There are a number of industry-wide factors that may affect our
business and they should be considered along with the
information presented in the “Forward-Looking Information and
Factors That May Affect Future Results,” section of this Financial
Review. Such industry-wide factors include pricing and access,
intellectual property rights, product competition, the regulatory
environment and pipeline productivity and the changing business
environment.
Pricing and Access
We believe that our medicines provide significant value for both
healthcare providers and patients, not only from the improved
treatment of diseases, but also from a reduction in other
healthcare costs such as hospitalization or emergency room costs.
Notwithstanding the benefits of our products, the pressures from
governments and other payer groups are continuing and
increasing. These pressure points can include price controls, price
cuts (directly or by rebate actions) and regulatory changes that
limit access to certain medicines.
Governments around the world continue to seek discounts on
our products, either by leveraging their significant purchasing
power or by mandating prices or implementing price controls.

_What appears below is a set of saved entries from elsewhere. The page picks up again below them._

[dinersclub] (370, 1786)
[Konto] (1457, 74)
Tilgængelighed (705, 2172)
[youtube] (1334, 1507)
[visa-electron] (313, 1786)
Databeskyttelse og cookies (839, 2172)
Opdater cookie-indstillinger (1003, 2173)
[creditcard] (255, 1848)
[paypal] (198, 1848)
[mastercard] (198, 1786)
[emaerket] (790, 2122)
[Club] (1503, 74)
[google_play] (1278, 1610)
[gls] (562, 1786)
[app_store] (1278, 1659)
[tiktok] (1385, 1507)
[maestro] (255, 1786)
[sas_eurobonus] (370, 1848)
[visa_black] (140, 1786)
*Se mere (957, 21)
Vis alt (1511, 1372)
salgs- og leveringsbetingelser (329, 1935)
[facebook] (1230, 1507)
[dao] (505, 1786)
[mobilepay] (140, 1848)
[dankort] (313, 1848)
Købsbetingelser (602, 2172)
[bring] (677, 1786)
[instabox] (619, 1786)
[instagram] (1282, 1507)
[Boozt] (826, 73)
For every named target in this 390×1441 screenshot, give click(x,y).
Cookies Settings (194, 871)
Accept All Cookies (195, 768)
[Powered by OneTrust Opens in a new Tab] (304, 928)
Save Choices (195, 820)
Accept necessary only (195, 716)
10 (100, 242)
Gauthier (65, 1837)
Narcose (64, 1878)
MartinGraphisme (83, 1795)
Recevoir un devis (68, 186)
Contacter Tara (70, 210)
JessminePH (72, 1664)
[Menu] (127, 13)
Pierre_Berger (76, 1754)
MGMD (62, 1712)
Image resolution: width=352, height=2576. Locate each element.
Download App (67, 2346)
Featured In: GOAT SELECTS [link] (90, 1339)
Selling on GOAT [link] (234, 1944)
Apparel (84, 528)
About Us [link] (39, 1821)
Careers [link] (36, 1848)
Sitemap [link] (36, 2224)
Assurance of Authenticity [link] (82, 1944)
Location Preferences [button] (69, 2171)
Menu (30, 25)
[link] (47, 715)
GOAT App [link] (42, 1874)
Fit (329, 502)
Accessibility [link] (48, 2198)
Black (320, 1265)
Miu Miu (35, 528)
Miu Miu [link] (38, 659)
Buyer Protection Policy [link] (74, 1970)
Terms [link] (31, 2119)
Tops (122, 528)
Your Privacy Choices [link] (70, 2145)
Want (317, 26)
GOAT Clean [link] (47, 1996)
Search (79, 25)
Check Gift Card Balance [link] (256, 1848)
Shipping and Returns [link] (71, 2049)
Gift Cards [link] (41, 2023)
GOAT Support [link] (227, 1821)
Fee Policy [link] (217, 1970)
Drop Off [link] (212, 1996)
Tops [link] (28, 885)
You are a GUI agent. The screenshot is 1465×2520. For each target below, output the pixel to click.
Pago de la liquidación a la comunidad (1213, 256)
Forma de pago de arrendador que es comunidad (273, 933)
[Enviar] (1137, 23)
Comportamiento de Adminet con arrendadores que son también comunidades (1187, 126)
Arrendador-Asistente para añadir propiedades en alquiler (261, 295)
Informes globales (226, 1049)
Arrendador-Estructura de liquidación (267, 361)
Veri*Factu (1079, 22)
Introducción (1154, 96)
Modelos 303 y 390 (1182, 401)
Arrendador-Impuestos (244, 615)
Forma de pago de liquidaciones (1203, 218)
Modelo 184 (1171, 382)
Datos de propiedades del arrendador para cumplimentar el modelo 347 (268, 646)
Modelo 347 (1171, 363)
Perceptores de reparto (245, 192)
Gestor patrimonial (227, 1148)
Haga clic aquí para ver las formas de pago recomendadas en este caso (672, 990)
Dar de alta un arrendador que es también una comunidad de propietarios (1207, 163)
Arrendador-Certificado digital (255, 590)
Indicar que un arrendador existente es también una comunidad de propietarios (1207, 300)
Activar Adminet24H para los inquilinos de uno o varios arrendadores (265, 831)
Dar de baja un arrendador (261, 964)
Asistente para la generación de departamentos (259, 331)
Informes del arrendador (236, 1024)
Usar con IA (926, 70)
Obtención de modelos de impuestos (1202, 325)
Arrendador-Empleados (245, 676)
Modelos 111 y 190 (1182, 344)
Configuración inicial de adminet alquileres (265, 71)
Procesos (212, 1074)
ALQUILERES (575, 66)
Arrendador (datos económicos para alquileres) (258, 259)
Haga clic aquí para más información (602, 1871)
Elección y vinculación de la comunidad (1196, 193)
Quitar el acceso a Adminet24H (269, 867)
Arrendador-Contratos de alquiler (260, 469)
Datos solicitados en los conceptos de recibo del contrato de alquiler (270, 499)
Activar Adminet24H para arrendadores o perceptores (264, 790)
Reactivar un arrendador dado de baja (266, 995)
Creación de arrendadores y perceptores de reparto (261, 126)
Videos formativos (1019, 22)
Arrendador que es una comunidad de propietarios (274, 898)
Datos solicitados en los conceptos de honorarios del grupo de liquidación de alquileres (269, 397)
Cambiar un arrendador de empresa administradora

In the U.S., the enactment of the Medicare Prescription Drug
Improvement and Modernization Act of 2003 (the Medicare
Act), which went into effect in 2006, expanded access to
medicines to patients-in-need through prescription drug
benefits for Medicare beneficiaries. While expanded access
results in increased sales of our products, such increases could
be offset by increased pricing pressures in the future, due to
the enhanced purchasing power of the private sector providers
that negotiate on behalf of Medicare beneficiaries.
We have recently seen restrictive measures on access and
pricing taken by influential decision-makers in several large
European markets and the growing power of managed care
organizations in the U.S. has increased the pressure on
pharmaceutical prices and access.
A rise in consumer-directed health plans, as well as tiered co-
pay in managed care plans, has increased end-customer
sensitization to the cost of healthcare. Consumers have become
aware of global price differences that result from price controls
imposed by certain governments and have become more willing
to seek less expensive alternatives, such as sourcing medicines
across national borders, despite the increased risk of receiving
inferior or counterfeit products, and switching to generics.